- **WHAT YOU SHOULD DO**:
Would you work out how many of the lines below hold "computer" and reply with nothing but the number?

- **INPUT RECORDS**:
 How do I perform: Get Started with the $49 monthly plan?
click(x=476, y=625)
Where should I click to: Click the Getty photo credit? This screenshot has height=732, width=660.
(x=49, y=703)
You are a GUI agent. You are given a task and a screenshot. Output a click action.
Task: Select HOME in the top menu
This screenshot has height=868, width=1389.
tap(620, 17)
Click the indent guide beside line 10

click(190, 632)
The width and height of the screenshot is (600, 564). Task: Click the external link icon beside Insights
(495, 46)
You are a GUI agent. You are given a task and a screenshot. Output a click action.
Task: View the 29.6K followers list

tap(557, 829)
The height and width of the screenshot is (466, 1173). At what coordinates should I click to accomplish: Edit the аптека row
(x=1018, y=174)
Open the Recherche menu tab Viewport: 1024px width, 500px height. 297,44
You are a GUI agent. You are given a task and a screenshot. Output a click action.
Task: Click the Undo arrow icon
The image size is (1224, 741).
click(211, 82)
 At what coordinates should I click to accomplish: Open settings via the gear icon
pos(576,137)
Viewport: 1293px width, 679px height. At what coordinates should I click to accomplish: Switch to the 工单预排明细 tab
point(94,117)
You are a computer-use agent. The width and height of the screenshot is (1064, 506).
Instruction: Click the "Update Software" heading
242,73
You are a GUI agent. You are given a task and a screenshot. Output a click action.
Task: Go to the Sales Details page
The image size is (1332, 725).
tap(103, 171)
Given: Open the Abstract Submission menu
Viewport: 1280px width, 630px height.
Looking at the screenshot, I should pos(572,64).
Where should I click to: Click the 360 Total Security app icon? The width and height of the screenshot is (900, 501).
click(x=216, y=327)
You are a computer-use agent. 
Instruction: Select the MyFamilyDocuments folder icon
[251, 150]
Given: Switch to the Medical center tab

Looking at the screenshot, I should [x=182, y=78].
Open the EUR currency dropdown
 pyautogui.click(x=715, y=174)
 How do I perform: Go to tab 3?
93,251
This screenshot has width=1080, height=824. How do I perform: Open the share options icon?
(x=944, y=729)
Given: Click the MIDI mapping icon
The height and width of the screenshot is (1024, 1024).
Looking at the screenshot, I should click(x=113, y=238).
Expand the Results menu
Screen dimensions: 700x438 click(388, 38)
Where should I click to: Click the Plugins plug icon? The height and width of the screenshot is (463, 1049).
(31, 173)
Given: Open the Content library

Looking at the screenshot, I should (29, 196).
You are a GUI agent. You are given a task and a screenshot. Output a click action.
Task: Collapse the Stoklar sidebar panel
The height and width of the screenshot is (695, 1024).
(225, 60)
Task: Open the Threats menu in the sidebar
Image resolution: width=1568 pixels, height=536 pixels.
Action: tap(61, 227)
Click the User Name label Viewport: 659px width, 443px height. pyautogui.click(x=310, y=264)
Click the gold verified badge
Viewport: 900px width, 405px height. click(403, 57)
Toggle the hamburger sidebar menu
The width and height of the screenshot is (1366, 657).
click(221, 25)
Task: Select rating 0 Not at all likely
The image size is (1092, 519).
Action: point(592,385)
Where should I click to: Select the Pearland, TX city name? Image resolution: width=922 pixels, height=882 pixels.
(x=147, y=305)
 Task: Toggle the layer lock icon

- **SOLUTION**:
2